Bourne End Railway Bridge

As the rain started to fall, we ducked under a willow tree in the fields at Little Marlow. I think Cher was happy for the break; she’d been doing great so far and definitely earned a longer rest. Once the rain stopped, I carried her for a bit, which helped us pick up the pace since Marlow, our destination, was close.

Quarry Wood Hall

Walking along the river, I spotted what appeared to be a fake castle on the opposite bank. I later learned this house is locally known as the “cardboard castle” and has been converted into apartments. It was reportedly built for English illustrator and author Aubrey Beardsley, but the property, named Quarry Wood Hall, wasn’t finished until five years after his death. The Hall is also said to have been a residence of Australian opera singer Dame Nellie Melba for a time.

Quarry Wood served as the inspiration for the Wild Wood in Kenneth Grahame’s classic, “The Wind in the Willows.” This mysterious and dangerous place, a frequent childhood haunt of the author, stands in stark contrast to the secure and cozy environs of the River Bank and Toad Hall, acting as a deterrent for cautious characters such as Mole.

The river itself is at its best here. Down to Cookham,
past the Quarry Woods and the meadows, is a lovely reach.
Dear old Quarry Woods! With your narrow, climbing paths, and little winding glades, how scented to this hour you seem with memories of sunny summer days!
How haunted are your shadowy vistas with the ghosts of laughing faces! How from your whispering leaves there softly fall the voices of long ago!

Jerome K Jerome, Chapter XIII – Three Men in a Boat

As we neared Marlow, the church spire became visible in the distance. We walked under the A404 bridge and through Pergola Field, taking a brief detour to see Marlow Lock, originally built in 1773 and rebuilt in 1927. Historical records show a weir at Marlow in the Domesday Book, and 14th-century accounts mention a winch used for pulling traffic through a flash lock.

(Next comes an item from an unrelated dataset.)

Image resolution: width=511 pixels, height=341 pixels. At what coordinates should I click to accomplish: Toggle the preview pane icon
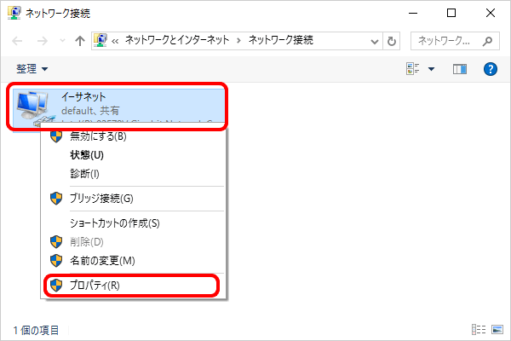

View of Marlow from the Lock

Our path then wound through Marlow’s backstreets, eventually leading to All Saints Church. While a church has existed in Marlow since 1070, the current All Saints Church is a Victorian structure. It was built after the spire of the previous church collapsed in 1831, leading to the old building’s demolition. The new church, constructed from Bath stone, features a spire that rises 170 feet above the town. This combination of spire and bridge creates one of the most memorable sights on the Thames.

The current Marlow Bridge opened in 1832, a year after the church spire’s collapse. This Grade I listed bridge is a smaller version of Budapest’s Széchenyi Chain Bridge, which spans the River Danube and was also designed by William Tierney Clark.

Our walk concluded here. I checked the train times for Maidenhead and found they ran hourly, leaving me with a 40-minute wait—just enough time for a quick pint at the George and Dragon pub!